‘To jail and not the army’: Ultra-orthodox block highway as draft exemption expires

'For a change, they will be forced to act as if they are a law-abiding government in a law-abiding country,' Yair Lapid said following the Supreme Court ruling last week.

Ultra orthodox Jews block a road and clash with police during a protest against the drafting of Ultra orthodox jews to the Israeli army, on road number 4, outside the city of Bnei Brak, April 1, 2024. Photo by Chaim Goldberg/Flash90

Hundreds of ultra-orthodox men blocked a highway in central Israel as decades of exemption from the IDF for religious youth came to an end on Monday. 

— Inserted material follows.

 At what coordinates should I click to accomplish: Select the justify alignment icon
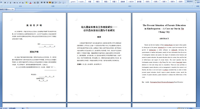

In February, the Supreme Court ordered the government to explain why ultra-orthodox still aren’t drafted to the army. The deadline expired on Wednesday last week, effectively meaning that all ultra-orthodox will now be drafted in the same way as other Jewish Israelis.

The Supreme Court also froze financial support for Yeshivas failing to send their students to the IDF. The protesters blocked highway 4 outside the ultra-orthodox city of Bnei Brak, holding banners that read: “To jail and not the army.”

Ultra-orthodox lawmakers slammed the Supreme Court’s decision last week, with Shas party chair Arye Dery calling it a “mark of Cain and unprecedented bullying of Torah students in the Jewish state.”

“Of all the days, the people of Israel need God’s mercy in the south and the north, the Supreme Court is leading an offensive approach toward Torah students, whom the world stands upon,” he added.

Opposition lawmakers however welcomed the decision. Yesh Atid party leader Yair Lapid called on the government “not to cheat, not to deceive, not to find bypass routes, not to transfer hidden budgets, not to do all the things we know they will try to do. For a change, they will be forced to act as if they are a law-abiding government in a law-abiding country.”

The “status-quo” agreement in Israel has exempted ultra-orthodox boys and girls from the army for decades, whereas secular and less religious Israeli Jewish girls and boys have to serve roughly two and three years in the IDF respectively.

In 2017, after years of debate over the arrangement, the Supreme Court finally ruled that the exemption of strictly-Orthodox from the army was   unconstitutional.